Saturday, May 7, 2011

Change

My family moved to Edmonton almost 36 years ago. According to the spring census of that year, the population was 451,635, and we were just 5 of the almost 10,000 folks who increased the city's numbers by the next spring census. Moving to the city was a big deal. We came from flat prairie Saskatchewan, a town of maybe 300 people, where, as kids, we walked wide swaths around the water tower because it was so tall that it seemed it might fall on us. But the water tower had nothing on the 32 story AGT building that was Edmonton's prime landmark at the time we moved. It was so big, we could see it from our picture window across the river, and I seem to recall almost falling over the first time I stood in the building's shadow and looked up.

My brilliant sisters recently discovered an interesting picture on the Provincial Archives website. It was taken in the month before we moved to Edmonton, and that the skyline has changed a lot is no surprise, given that the last census info I can find from 2009 has our population at 782,439. We've also been through several booms and busts in construction cycles, but our city council seems to have gotten on the downtown densification bandwagon that has become popular in larger North American cities. Better to build condos downtown than spread any further than we have on the arable land that borders our community. We might need it to grow food for our citizens once fossil fuels are a thing of the past, which, according to many predictions, is a time that will arrive sooner than we can imagine.

For interest's sake, here's the picture from 1975 and one my sisters took last month from the same viewpoint:


1975


2011

Quite a change, isn't it? Of course, it can't show the change that is going on in the people of Edmonton themselves. I'd like to think that, after a period of rapid urbanization, we are waking up to ways to be urban dwellers who find ways to live more in sync with nature.
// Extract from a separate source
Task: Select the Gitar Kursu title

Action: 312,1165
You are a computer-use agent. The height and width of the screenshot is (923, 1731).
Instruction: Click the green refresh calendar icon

I was at a well attended workshop this morning that seems to attest to it.

My moodling today, after spending the morning hearing about edible landscaping from Ron Berezan, also known as the Urban Farmer, has been about how our city has changed. Over the past hundred years, my neighbourhood, which once housed a market garden and several farms, has become mainly residential with mostly useless green lawn monocultures... but after hearing what Ron had to say, I suspect a few more of us will implement some of his recommendations for turning our yards into food-providing naturescapes that are more-species-friendly. Since I first heard Ron in 2007, our family has been slowly converting our lawn into garden space, and it's been fun to have conversations with people who stop to ask questions. Somehow, no one ever commented on our lawn.

Change is inevitable (except from vending machines, says Robert C. Gallagher). But positive change is the best kind, and that's what our world needs.